Moody was aged 83 when this album was recorded on two days in July
2008 and he has lost none of his power as a saxophonist of the first
The repertoire may look rather well-worn but James refreshes the
tunes with his melodic fluency and pianist Kenny Barron provides impeccable
support with his judicious accompaniments and well-constructed solos.
Barron's piano style has remarkable clarity, and it is worth playing
the album a second time to concentrate on hearing his delicious playing.

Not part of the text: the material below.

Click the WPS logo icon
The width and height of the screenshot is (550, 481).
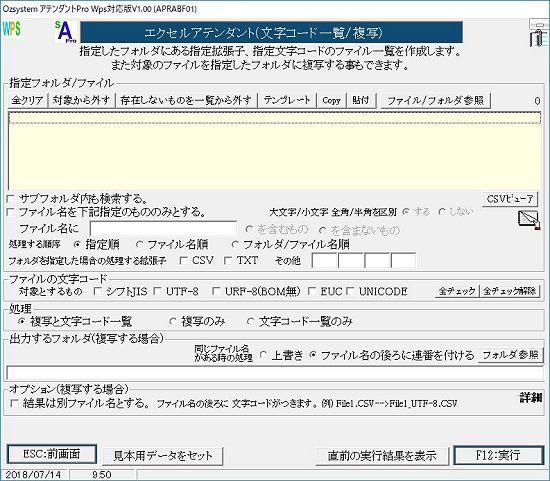coord(12,29)
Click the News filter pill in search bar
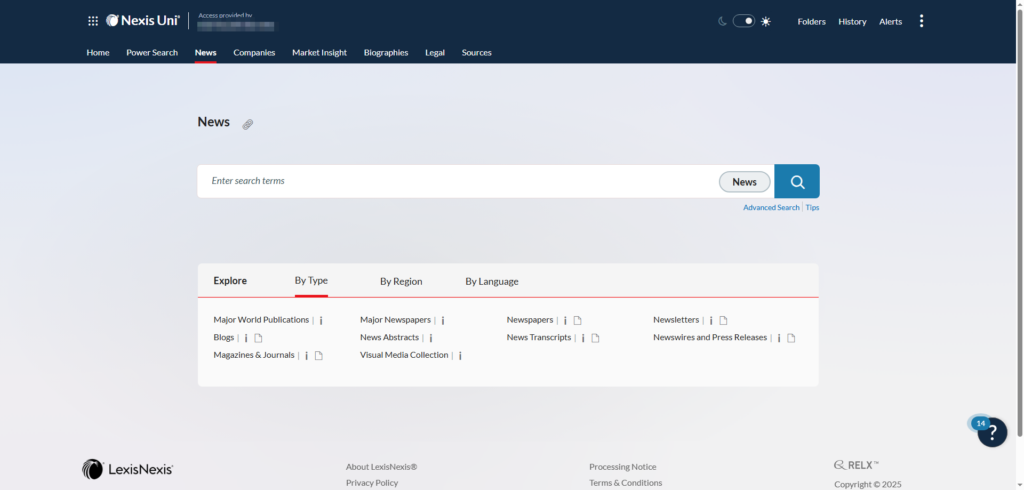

Secret Love starts with an unusual marching rhythm but it
works just fine, despite conjuring up the image of Doris Day singing
the Jazz Messengers' Blues March! James Moody proves that he
can squeal in the upper register and play speedy sequences of notes
in Coltrane style, but he never forgets to improvise melodiously on
every tune. And he hasn't lost his sense of humour: inserting some
jokey bebop quotes into the final statement of the theme. This track
also illustrates the sympathetic playing of bassist Todd Coolman and
drummer Lewis Nash. Nash's drum solo manages miraculously to suggest
the tune: he does it again in 'Round Midnight.
Moody's choice of Without a Song may remind the listener of
Sonny Rollins, in taking a tune that is not exactly a jazz standard
and turning it into one. Stella by Starlight is lifted out
of the ordinary by a Latin-American beat. Another outstanding track
is East of the Sun, a tender duet between Moody and Barron
which sounds anything but hackneyed. Even the perhaps-overfamiliar
Bye Bye Blackbird has new life breathed into it, as Moody adds
a surprising extended ending just when you think the track is finished.
Why is the album entitled 4A? The only hint is in the
sleeve-notes, which say that bassist Todd Coolman calls the two sessions
they did on successive days "Moody's finest effort", adding
"eventually you will also be able to savour 4B".
I hope so, as 4A is eminently an album to savour.